What needs to be done: Duplicate everything in the article-takeover text below, word for word, from "This concept has" down to "day maybe soon.".

The biggest version of this feature is the article takeover. Imagine that an opinion piece is published on Monday morning with open comments. By Tuesday morning, the ombudsman identifies a trend of questions from the comments and then issues a response to the op-ed and promotes it on the home page. This piece is titled “The Community Wants to Know…” and goes on to describe the most important questions that the community of readers wants to the original author to answer. The author can then respond to the audience questions in a follow-up post. The ombudsman can then poll the audience to see if the question was adequately addressed. We imagine that the authors of these pieces will not appreciate the scrutiny. One of the intriguing elements of this feature is that it instigates friction and conflict into the platform which we think will facilitate a deeper relationship between the audience and the brand.

Our Failed Pitch Story:

This concept has been discussed but never formally pitched. The closest we ever got with a client turned into several weeks of consideration and back-channel resource planning. Ultimately it was scrapped because the concept requires a new role that does not exist and has no clear comparative model. It takes resources away from existing positions and invests it in an experiment that could fail. And so it goes back to the cutting room floor to gnaw some more, that little tiny beaver. We will wait until the next viable opportunity. Some day maybe soon.


An idea isn’t really fun unless it makes us feel a little bit vulnerable and dumb. Among many other reasons, we work here because we found a safe space to explore the uncharted territories of our ideas. These ideas come from every team within the organization and from our amazing clients. While coming up with new concepts is fun in its own right, the real benefits come when we all collaborate to make these features happen in real life. The follow-through on these concepts require new types of user-journeys to design against; that exploration will dislodge a new set of assumptions that can open up other ideas that we haven’t even considered yet. We know we’re aiming in the right direction when we find that there are no existing online interfaces that we can leverage and repurpose in order to deliver them. This means there are no existing editorial style guides that can help writers know how to write for these features and no obvious technical solutions that won’t require some creative problem solving. The benefits extend to every discipline in the organization. That sounds like the fun kind of challenge that gets people motivated and inspired. The best part is that these four ideas lie on a crested hill that is a pathway to a new horizon.

Data segment:
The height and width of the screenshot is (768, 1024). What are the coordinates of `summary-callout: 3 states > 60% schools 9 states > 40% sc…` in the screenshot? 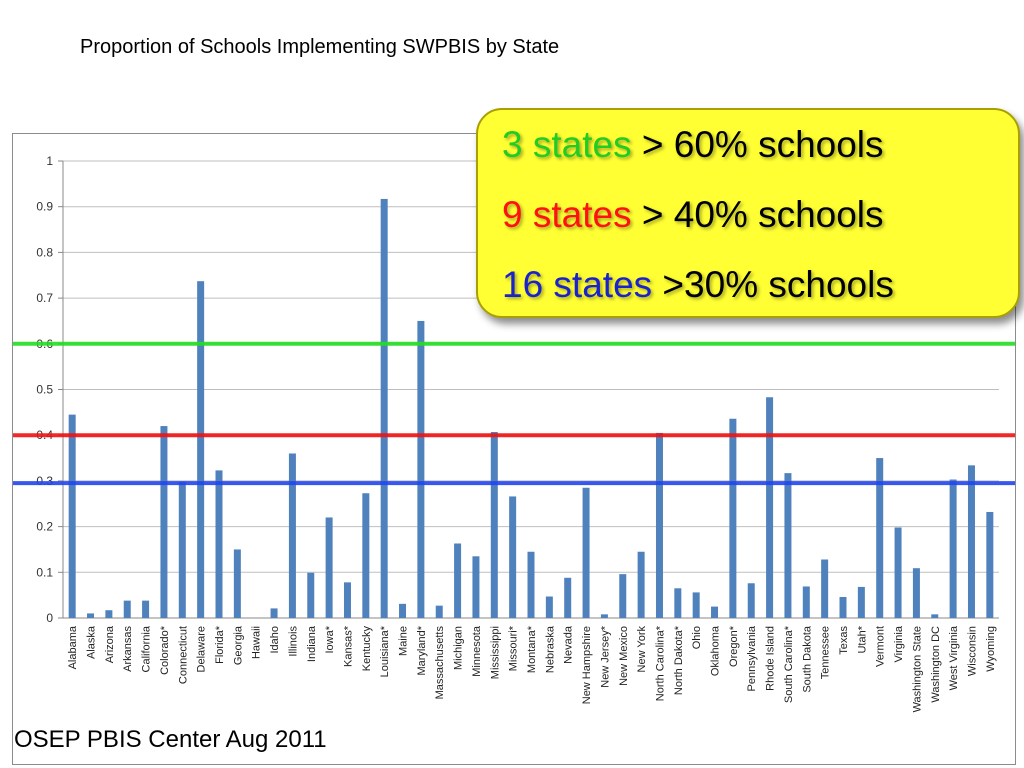 It's located at (748, 213).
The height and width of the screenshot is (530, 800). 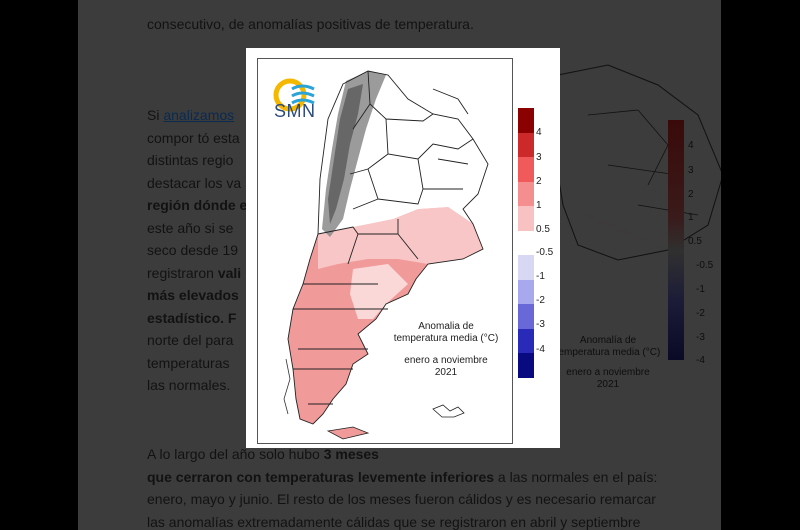 I want to click on chile-coast, so click(x=287, y=386).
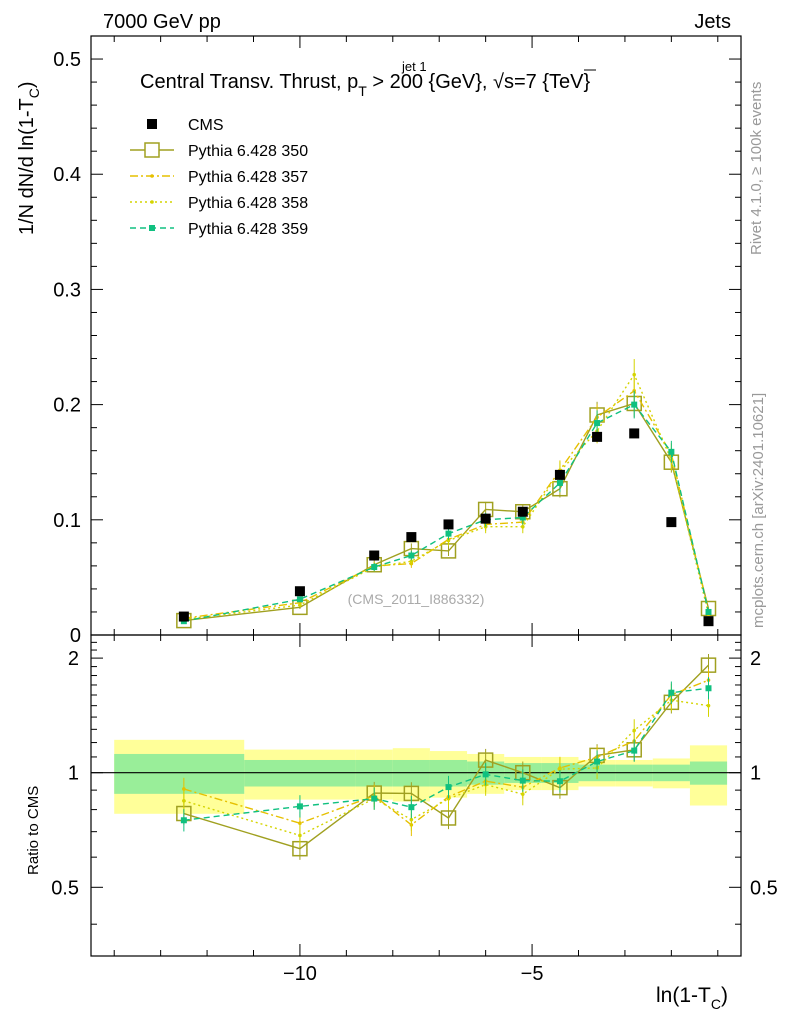 The height and width of the screenshot is (1029, 786). What do you see at coordinates (34, 830) in the screenshot?
I see `ratio-y-label: Ratio to CMS` at bounding box center [34, 830].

Final answer:
This concept has been discussed but never formally pitched. The closest we ever got with a client turned into several weeks of consideration and back-channel resource planning. Ultimately it was scrapped because the concept requires a new role that does not exist and has no clear comparative model. It takes resources away from existing positions and invests it in an experiment that could fail. And so it goes back to the cutting room floor to gnaw some more, that little tiny beaver. We will wait until the next viable opportunity. Some day maybe soon.